Os seus estados constam entre os mais eficientes na luta contra a pandemia, que tem no sul-mato-grossense Luiz Henrique Mandetta (DEM) umas de suas raras lideranças nacionais.

O governador de Goiás, Ronaldo Caiado (DEM), personifica a ideia de que a defesa da quarentena não é uma questão de ideologia, mas de matéria cinzenta.

É possível relacionar o dinamismo político com a pujança da economia local, dominada pelo agronegócio.

Os primeiros meses da pandemia aceleraram a ultrapassagem da indústria petrolífera pelo agronegócio como motor das exportações, um marco na história econômica do país.

O recente desabamento do preço do barril do petróleo acabou com a fantasia de um Petro-Estado brasileiro, transformada em delírio coletivo no auge do pré-sal. Provavelmente a última esperança do Rio de Janeiro de romper com o seu destino machadiano de balneário decadente.

Enquanto isso, o Centro-Oeste segue ocupando o espaço deixado pelo Sudeste. Com o PIB atrelado ao da China, a região deve rebentar devido a uma nova tendência: as inevitáveis medidas de restrição das exportações nos países industrializados vão criar uma explosão na procura por alimentos no mundo em desenvolvimento.

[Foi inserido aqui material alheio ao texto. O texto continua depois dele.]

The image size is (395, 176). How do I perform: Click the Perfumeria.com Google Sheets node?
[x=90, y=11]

Depois de ouvir Emmanuel Macron falar na importância da “soberania alimentar”, a ONU alertou para o risco de aumento dramático da fome.

Um chanceler digno desse nome posicionaria o Brasil na linha da frente da luta pela segurança alimentar. Entre muitas outras iniciativas, o Itamaraty abriria um novo capítulo nas relações com África, futuro celeiro da terra, com uma agenda de industrialização da agricultura.

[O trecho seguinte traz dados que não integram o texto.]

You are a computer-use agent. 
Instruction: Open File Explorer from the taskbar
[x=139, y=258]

Se a China dominou o primeiro tempo da pandemia com a “diplomacia das máscaras”, o Brasil teria uma palavra a dizer no segundo tempo com a “diplomacia da soja”, um gol fácil de “soft power”.

Mas o Brasil não tem um chanceler, apenas um sujeito que passa o dia conspirando contra inimigos nas redes sociais e contra a saúde dos brasileiros na ONU.

Numa ironia para o setor que mais entusiasticamente apoiou o candidato Bolsonaro, o agronegócio vai continuar crescendo a despeito do governo, responsável por uma dupla traição a seus interesses: a demonização do Brasil na arena ambiental e a destruição das relações com a China.

Os dois principais obstáculos ao crescimento do setor nos últimos anos, bem à frente da guerra comercial sino-americana.

Com o passe livre em 2022, o agronegócio terá um estatuto completamente diferente nas próximas eleições. O setor deverá ser incorporado na nova agenda diplomática, que terá como objetivo emergencial a reabilitação da imagem do Brasil.

Para isso, os seus gestores terão de se adequar a novas exigências internacionais de alimentação saudável e de respeito ao meio ambiente.

Os presidenciáveis não poderão se contentar com a cooptação incondicional do setor. Afinal, o agronegócio transitou da ala dos passageiros para a cabine do avião brasileiro.